好きなだけ時間をかけて、好きなものを作る。それは訓練生に許された特権的な体験でした。しかし、その楽しさの反面、ある一つの冷徹な現実を意識せざるを得なくなりました。デザインには正解がないからこそ、こだわり始めれば無限に時間を浪費できてしまうという「罠」です。

当時のポートフォリオのあとがきを読み返すと、まだ実務を経験していないなりに「仕事における制約と判断力の大切さ」について触れていました。制作の最終局面で、こだわりとスケジュールの折り合いをつける必要性に迫られた結果、自然とその視点に行き着いたのだと思います。

  • 自由の裏側にある「責任」: 趣味の制作は自己満足で終われますが、仕事はクライアントの課題解決が最優先。
  • 時間制約という壁: 無限に考え込むのではなく、限られた時間の中で「最適解」を出し、区切りをつける判断力がプロの価値になる。
  • 柔軟な判断力: 自分のこだわりを押し通すのではなく、納期や目的に合わせて柔軟に調整する力が必要不可欠。

徹底的に「沼」にハマって自分の限界までこだわり抜いたからこそ、逆に「ここから先は仕事として引くべきラインだ」という境界線を、感覚的に理解するきっかけになりました。この気づきは、実際に手を動かして、理想と現実のギャップに悩まされた経験があってこそ得られたものです。

最後に:今の「特権的な自由」を使い倒すべき理由

実務に入れば、自分の好きなように、納得いくまで時間をかけて作るという環境はまず訪れません。仕事は常に、クライアントからの指示とシビアな納期との戦いだからです。だからこそ、今訓練校に通っている皆さんに伝えたいのは、「何をやっても許される自由な場所にいるうちに、自分のこだわりを全力でぶつけてほしい」ということです。

効率や仕事の作法を考えるのは、現場に出てからでも十分間に合います。今は、AIという最強の相棒を使って、自分の理想をポートフォリオに叩き込んでください。ボタン一つの挙動に一晩悩むような泥臭い経験こそが、将来、現場で壁にぶつかった時の確かな自信に変わります。
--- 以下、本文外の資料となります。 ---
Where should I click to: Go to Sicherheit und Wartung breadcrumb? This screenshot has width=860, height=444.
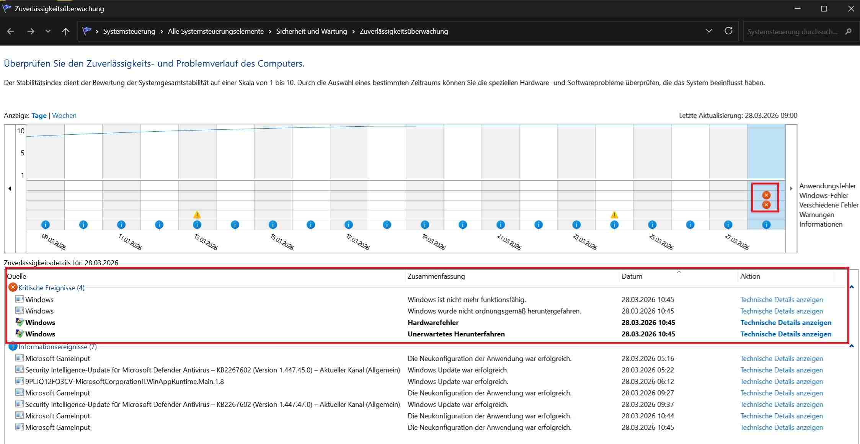click(311, 31)
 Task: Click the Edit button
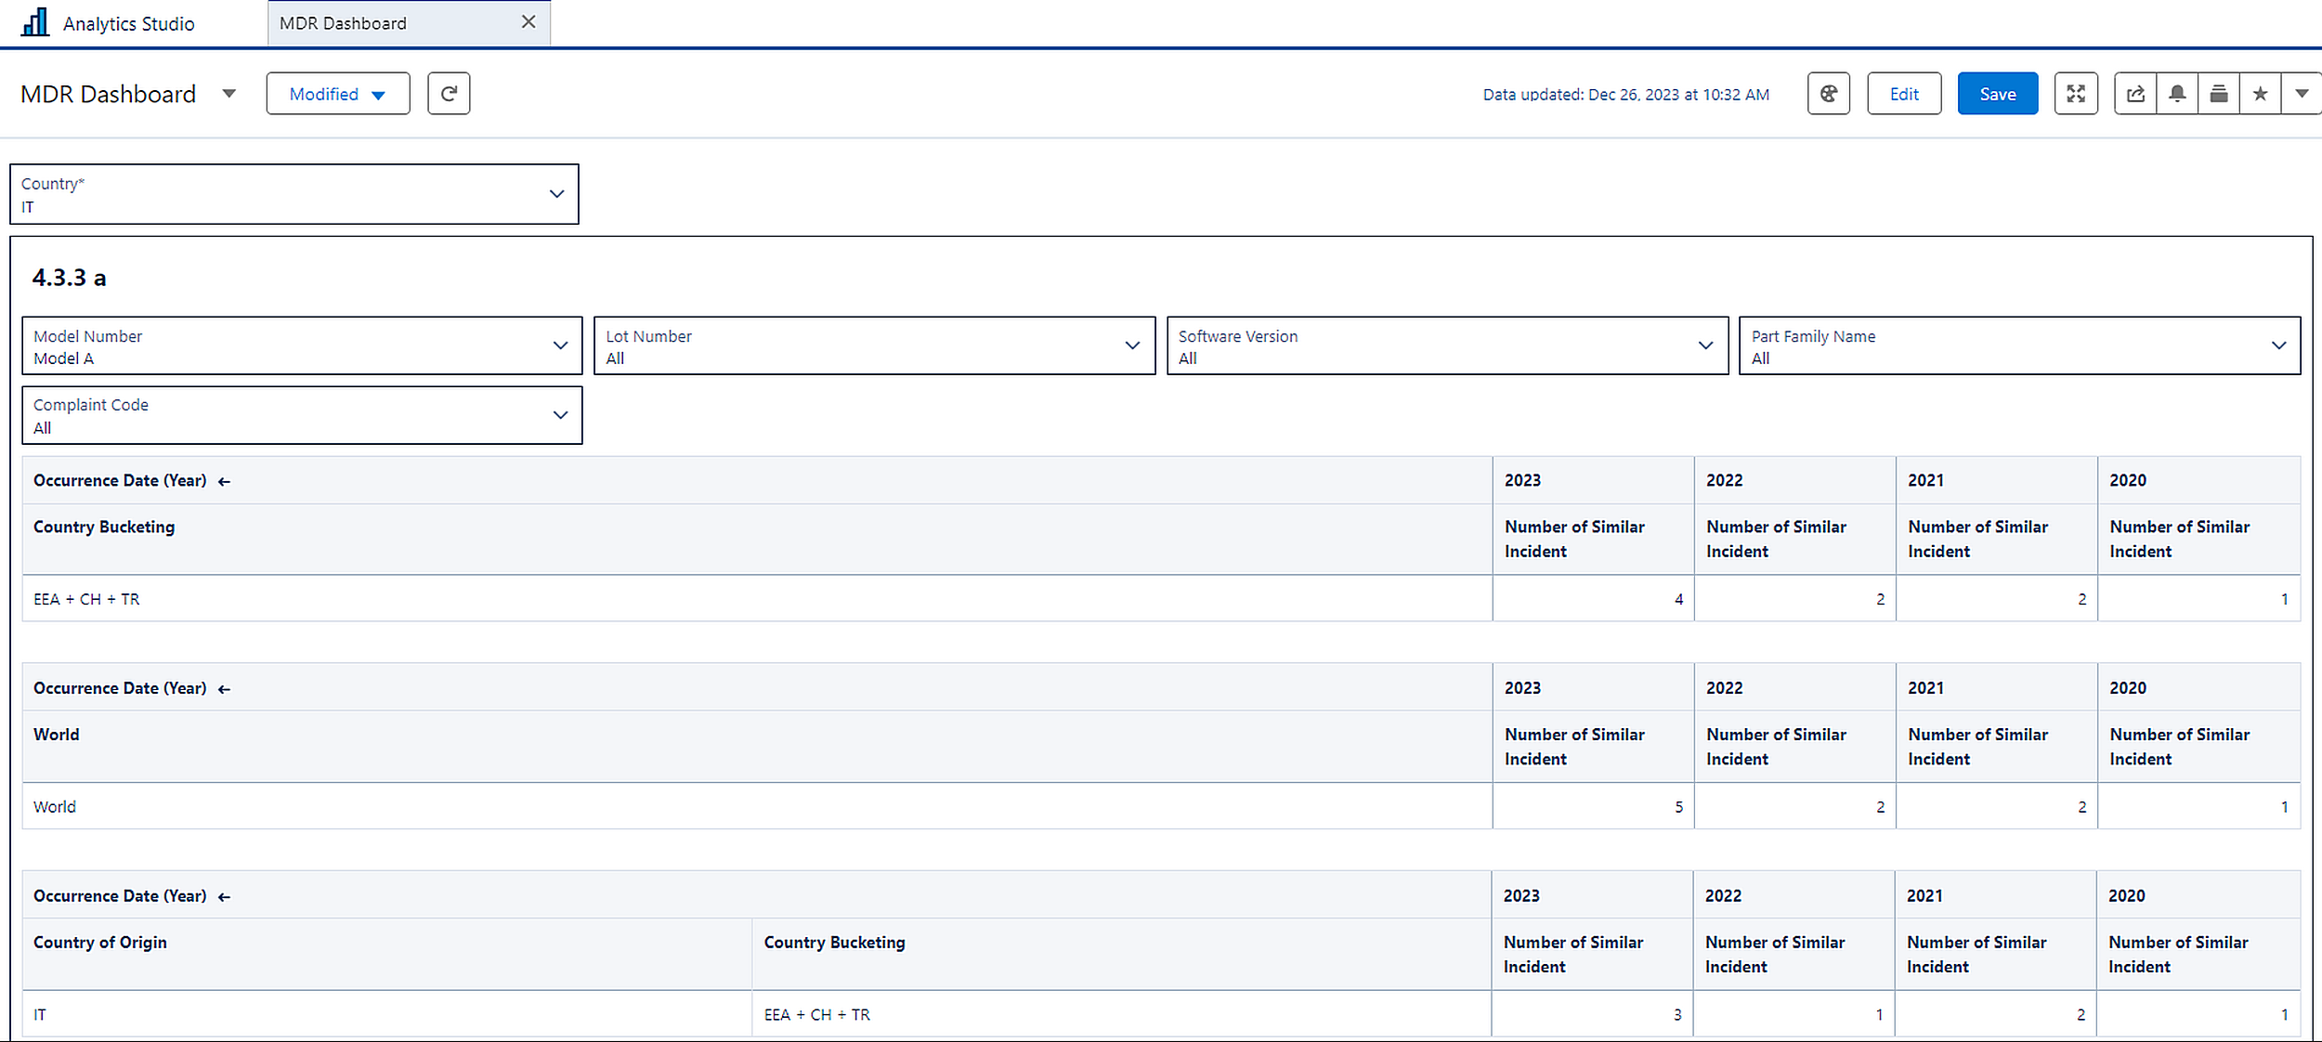(x=1903, y=94)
この自由な時間を、ただ「こなす」だけにするのはあまりにもったいないです。

迷いながらも最後まで作り切ったそのポートフォリオは、単なる成果物ではなく、あなたがWeb制作という世界で戦っていくための最初の「地力」を証明するものになります。今の特権的な自由を存分に使い倒し、自分なりの答えを見つけ出してください。